At the least, I would add/have a clause in my contract specifically putting responsibilty for obtaining properly executed model releases squarely on the shoulders of the restaurant owner.

Disclaimer:
All the above is for entertainment purposes only and is not to be construed as authoritative legal advice.
An online forum is not the place to seek legal advice.


----------



## bennielou (Apr 1, 2010)

Sorry but wrong.  These people are in a public place, ie, further owned by the bar/restaurant owner.

Can you imagine if every wedding, every event, every tabloid photo needed a release for each individual?  Um no.  The advice above is wrong.

If a person is in public, or a venue, or a place ascribed to the contractee, with the contractee's permission, it's all fair game.  As an ex wire service photojournalist, I know this for a fact.  Can you imagine if I had to run around with releases in a giant street scene?  Um no.

If the person is in a public area of any kind, it is all fair game.


----------



## c.cloudwalker (Apr 1, 2010)

I believe both of you guys are wrong... but I could be wrong too. :lmao:

I do believe KmH is much closer to the truth.
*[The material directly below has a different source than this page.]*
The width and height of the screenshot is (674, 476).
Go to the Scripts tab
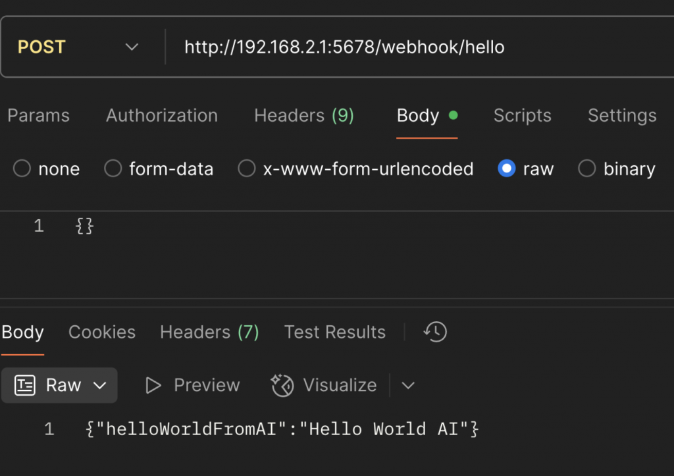[523, 116]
Much much...

From what I remember, because it is work-for-hire, the owner of the place needs to worry about it, not the photographer.

As the photographer, you shoot, you hand over the shots and you let the owner of the place get sued if some of the patrons have a problem with the deal.


----------



## bennielou (Apr 1, 2010)

Nope Cloud you are wrong.
Photographer's Rights Overview

Again, I was a wire service PJ.  So let's look at it like this:

Brad and Angelina are walking down the street with umpteen million kiddos. 
Do you think they signed a release to be on Extra?  Of couse not.  Did they get a notice that they would be in the National Enquirer?  Nope again.  Why?  Because they were in a public place or a place owned by the contractor.  This I know as I made a living doing this for a few years.
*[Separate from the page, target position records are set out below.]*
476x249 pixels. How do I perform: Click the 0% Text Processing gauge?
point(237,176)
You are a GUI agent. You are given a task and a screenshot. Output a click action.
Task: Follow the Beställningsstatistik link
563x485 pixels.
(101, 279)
As far as the Location deal, again it is a public place, moreover it is owned by the contractee.  All shots are fair game.  As long as they enter the site, it's all open. 

Just like a wedding, just like a business venue, just like PJ shoot.


----------



## c.cloudwalker (Apr 1, 2010)

Well, I'm arguing mostly for the sake of the OP and anyone else looking at this thread who stands to learn something important. So, yes, I could be wrong.

But I don't believe Bradlina, or Bradgila, whatever their name is (lol) are a good example here. They are celebrities with no expectation of privacy when in public. Anonymous patrons in a bar do have that as, NO, a bar is not a public place.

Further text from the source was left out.